*The data*.
════

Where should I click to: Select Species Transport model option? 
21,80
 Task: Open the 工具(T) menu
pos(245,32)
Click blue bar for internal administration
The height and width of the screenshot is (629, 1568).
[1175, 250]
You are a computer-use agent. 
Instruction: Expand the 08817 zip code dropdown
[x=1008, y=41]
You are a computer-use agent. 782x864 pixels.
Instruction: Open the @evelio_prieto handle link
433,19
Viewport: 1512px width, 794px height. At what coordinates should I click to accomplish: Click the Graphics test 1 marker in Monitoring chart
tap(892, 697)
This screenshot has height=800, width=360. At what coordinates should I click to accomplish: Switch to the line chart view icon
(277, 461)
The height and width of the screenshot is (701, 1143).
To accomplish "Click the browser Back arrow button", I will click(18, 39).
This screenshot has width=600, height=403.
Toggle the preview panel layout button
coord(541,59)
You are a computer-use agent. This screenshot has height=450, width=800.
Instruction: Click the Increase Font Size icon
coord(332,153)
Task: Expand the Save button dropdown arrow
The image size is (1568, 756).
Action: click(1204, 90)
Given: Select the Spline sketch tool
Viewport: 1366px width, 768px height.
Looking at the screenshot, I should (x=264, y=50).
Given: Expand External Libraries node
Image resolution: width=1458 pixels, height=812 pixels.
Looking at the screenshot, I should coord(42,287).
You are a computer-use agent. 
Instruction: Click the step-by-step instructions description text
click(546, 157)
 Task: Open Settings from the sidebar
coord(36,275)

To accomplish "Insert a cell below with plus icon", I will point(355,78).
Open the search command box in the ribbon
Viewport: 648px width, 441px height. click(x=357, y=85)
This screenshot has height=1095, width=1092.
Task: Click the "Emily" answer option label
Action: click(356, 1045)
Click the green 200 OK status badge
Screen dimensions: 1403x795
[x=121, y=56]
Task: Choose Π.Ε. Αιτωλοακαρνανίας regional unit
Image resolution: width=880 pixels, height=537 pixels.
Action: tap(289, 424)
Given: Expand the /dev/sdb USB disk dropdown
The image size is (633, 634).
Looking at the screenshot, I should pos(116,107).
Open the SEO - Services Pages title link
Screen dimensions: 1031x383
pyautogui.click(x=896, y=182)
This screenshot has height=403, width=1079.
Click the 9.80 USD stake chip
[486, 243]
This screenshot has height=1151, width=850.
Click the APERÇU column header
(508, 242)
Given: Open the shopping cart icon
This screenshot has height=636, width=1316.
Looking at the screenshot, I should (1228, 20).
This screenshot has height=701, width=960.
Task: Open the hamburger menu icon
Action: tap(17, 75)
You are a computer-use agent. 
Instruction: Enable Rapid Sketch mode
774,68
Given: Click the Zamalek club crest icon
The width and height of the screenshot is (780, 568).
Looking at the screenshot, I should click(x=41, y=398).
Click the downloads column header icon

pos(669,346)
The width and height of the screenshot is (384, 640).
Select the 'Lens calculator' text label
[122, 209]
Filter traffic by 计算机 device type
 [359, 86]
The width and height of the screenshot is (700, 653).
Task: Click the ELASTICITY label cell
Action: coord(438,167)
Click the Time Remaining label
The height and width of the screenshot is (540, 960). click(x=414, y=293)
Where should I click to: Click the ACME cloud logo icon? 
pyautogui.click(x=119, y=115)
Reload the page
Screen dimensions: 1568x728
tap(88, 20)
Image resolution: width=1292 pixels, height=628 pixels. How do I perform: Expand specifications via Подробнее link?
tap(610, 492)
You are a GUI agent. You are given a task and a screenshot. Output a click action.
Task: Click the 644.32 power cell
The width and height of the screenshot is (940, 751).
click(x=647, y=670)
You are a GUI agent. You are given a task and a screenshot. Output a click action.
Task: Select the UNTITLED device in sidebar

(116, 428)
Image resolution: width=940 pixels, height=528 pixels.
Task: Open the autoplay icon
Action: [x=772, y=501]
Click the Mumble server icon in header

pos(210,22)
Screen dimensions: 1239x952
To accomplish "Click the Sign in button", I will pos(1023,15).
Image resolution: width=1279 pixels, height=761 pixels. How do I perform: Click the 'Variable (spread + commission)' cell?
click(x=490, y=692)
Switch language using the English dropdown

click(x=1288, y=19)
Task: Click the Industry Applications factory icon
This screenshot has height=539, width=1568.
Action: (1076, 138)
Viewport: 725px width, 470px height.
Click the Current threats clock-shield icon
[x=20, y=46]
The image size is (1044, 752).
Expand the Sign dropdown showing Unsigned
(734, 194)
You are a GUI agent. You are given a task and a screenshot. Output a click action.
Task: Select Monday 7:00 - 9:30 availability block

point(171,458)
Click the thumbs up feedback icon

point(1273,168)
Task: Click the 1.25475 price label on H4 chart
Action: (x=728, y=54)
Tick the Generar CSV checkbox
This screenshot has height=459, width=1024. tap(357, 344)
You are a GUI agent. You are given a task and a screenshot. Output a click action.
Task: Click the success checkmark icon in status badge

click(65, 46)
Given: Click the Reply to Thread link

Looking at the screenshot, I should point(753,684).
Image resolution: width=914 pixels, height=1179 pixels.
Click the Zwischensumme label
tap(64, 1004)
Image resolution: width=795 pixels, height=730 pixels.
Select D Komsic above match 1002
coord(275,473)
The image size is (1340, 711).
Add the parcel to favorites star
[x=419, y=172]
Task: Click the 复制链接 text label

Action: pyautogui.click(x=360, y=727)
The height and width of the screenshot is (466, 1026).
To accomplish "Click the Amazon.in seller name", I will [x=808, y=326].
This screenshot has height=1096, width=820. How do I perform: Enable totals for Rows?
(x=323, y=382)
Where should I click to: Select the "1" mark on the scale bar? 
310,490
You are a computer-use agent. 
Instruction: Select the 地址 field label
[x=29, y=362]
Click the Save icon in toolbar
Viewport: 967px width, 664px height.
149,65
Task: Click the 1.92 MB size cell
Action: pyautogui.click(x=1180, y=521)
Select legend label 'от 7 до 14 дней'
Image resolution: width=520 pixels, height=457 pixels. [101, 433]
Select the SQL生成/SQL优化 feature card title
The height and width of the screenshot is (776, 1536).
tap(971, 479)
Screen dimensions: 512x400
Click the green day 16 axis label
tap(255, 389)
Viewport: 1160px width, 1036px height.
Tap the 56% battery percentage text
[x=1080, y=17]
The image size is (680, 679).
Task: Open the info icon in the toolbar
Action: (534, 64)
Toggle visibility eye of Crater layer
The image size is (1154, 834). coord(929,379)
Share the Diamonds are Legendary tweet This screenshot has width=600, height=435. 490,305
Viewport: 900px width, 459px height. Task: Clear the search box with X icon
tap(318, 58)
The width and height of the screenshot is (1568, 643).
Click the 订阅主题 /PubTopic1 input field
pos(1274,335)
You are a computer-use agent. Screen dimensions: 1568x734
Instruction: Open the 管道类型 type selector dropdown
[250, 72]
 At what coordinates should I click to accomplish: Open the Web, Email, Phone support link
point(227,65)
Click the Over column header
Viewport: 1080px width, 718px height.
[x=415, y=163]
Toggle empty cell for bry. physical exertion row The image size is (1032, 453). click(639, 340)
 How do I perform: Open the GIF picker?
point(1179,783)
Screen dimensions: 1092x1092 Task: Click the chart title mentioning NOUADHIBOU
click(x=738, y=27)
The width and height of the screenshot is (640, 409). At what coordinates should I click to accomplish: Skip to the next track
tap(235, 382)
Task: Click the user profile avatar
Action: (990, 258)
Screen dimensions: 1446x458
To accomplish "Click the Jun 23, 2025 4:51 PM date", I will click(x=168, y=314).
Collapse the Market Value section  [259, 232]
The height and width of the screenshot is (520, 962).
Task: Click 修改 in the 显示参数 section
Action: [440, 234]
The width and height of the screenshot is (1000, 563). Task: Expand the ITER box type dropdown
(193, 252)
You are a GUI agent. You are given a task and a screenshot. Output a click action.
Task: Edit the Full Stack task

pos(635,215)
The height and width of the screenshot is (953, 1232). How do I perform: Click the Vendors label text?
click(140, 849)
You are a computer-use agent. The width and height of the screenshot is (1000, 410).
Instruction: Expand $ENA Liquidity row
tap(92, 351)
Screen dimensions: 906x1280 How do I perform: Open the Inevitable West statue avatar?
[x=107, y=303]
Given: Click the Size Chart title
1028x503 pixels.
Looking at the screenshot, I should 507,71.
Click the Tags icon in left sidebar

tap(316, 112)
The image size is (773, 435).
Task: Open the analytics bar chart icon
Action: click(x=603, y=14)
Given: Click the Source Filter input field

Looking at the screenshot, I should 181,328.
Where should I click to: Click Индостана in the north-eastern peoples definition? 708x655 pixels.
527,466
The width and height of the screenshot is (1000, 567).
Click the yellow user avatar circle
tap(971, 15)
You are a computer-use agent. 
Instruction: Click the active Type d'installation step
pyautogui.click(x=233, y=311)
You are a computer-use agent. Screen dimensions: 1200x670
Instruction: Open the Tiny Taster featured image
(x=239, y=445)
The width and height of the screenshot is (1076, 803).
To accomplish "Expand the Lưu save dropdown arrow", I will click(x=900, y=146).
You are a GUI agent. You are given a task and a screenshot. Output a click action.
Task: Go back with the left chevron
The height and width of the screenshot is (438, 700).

════

*What to work on*. Copy every line of the listing that contains the word "will".

*Solution for this problem*.
To accomplish "Click the browser Back arrow button", I will click(18, 39).
To accomplish "Insert a cell below with plus icon", I will point(355,78).
To accomplish "Click the Sign in button", I will pos(1023,15).
To accomplish "Click the Amazon.in seller name", I will [x=808, y=326].
To accomplish "Click the Jun 23, 2025 4:51 PM date", I will click(x=168, y=314).
To accomplish "Expand the Lưu save dropdown arrow", I will click(x=900, y=146).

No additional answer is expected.